What becomes clear in retrospect is this: Among U.S. policymakers, Beirut ought to have set off alarm bells. Failure there might have suggested that dabbling with the use of U.S. forces to “fix” the Greater Middle East was to collide with complexities that even Miles Ignotus could not wish away. Presence, especially by token forces occupying stationary positions, amounted to an incitement. Rather than contributing to stability, it did just the opposite.

The sad fact is that those who sent the Marines into Lebanon had no real idea what they were doing or what they were getting into. For the most part, the resulting failure there served to broadcast American ignorance, ineptitude, and lack of staying power. As for those expectations of dramatizing America’s role as peacemaker, enhancing U.S. credibility in Arab eyes, and demonstrating a capacity to police the region: None of it happened.

Near Camp Lejeune, North Carolina, a memorial erected to honor the Americans killed in Beirut bears this inscription: “They came in peace.” However inadvertently, the text captures the cardinal error that doomed the enterprise: a fundamental misapprehension of actually existing realities.

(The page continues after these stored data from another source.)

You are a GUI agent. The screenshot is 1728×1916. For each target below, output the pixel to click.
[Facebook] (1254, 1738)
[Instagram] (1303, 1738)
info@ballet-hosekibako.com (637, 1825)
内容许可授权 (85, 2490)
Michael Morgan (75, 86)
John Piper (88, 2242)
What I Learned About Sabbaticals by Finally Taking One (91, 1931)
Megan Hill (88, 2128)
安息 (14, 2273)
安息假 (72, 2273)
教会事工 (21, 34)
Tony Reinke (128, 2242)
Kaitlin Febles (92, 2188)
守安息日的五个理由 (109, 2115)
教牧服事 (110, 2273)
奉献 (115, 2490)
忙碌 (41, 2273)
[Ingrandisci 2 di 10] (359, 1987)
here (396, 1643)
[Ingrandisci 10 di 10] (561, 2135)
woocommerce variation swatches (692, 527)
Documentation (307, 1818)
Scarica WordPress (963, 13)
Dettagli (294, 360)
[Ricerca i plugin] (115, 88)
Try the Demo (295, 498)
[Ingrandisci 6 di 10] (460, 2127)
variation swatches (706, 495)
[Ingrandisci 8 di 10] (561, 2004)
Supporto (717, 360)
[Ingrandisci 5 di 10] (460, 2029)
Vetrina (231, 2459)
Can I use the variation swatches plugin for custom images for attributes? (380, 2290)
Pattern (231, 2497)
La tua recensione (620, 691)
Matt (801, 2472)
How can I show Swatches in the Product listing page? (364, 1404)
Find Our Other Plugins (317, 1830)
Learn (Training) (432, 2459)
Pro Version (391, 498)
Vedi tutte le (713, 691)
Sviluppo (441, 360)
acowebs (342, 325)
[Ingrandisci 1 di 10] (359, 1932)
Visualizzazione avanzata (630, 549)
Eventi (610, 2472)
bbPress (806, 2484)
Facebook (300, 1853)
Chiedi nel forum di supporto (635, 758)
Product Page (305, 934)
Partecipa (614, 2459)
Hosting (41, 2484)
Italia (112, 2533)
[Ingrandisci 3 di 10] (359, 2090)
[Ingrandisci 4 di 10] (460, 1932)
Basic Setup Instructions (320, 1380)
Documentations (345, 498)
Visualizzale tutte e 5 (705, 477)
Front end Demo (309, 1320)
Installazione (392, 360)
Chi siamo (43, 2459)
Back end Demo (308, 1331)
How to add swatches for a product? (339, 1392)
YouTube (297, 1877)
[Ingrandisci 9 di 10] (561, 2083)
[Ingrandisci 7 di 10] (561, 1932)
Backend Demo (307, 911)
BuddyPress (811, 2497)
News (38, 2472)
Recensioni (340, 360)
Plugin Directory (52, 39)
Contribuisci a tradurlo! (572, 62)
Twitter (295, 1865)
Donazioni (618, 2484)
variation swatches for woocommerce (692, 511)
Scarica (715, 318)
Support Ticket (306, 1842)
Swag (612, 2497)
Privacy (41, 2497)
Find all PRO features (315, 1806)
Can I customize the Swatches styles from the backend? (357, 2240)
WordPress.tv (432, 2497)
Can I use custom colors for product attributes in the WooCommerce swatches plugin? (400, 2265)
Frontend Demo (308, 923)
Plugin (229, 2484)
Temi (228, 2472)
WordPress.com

To keep peace implies its existence. In Lebanon, peace did not exist before, during, or after the Marine intervention. Nor would it for years to come. Instead, in the wake of the U.S. departure, Lebanon remained a battleground, with the civil war there dragging on for years. Syrian and Israeli forces continued to occupy parts of Lebanese territory. The PLO may have left the scene. Yet as a direct consequence of the Israeli invasion, Hezbollah soon emerged to form another state-within-a-state.
48
Its leaders could reasonably claim to have inflicted a decisive defeat on the world’s preeminent superpower, a conclusion not lost on other opponents of the United States.

Lebanon was by no means the only instance in which Ronald Reagan committed U.S. forces into the Islamic sphere. Libya also attracted intermittent attention during the preliminary phases of America’s War for the Greater Middle East. Here too, as in Lebanon, Washington experimented with how best to translate military power, always assumed to be superior, into politically purposeful outcomes. Here too, the results fell well short of satisfactory.

Apart from sitting on top of considerable oil deposits, Libya as such possessed little strategic significance to the United States in the 1980s. Libya’s ruler made himself difficult for U.S. policymakers to ignore, however. Colonel Moamar Gaddafi was an erratic, megalomaniacal buffoon, less a serious menace than a perennial pain in the behind. The danger posed by Gaddafi stemmed less from his grandiose ambitions than from his tendency to act on impulse, without regard for consequences. He was a teenager handed a wad of cash along with keys to a sports car.

After seizing power in a 1969 military coup, Gaddafi nationalized Libyan oil, declared himself an ardent pan-Arabist, and began accumulating an arsenal of advanced weapons, mostly purchased from the Soviet Union. Stridently anti-Western and anti-Israeli, he used Libyan oil wealth to finance an omnium-gatherum of foreign revolutionaries variously committed to overthrowing the capitalist order, rooting out the vestiges of colonialism, and, above all, liberating Palestine.
1

By 1979, these activities had earned Libya a place on the State Department’s roster of state sponsors of terrorism. Soon after becoming president, Reagan concluded that Gaddafi needed to be taught a lesson. Bringing Libya’s blustering “Brother Leader and Guide of the Revolution” down a peg or two thereby found a spot on the administration’s to-do list.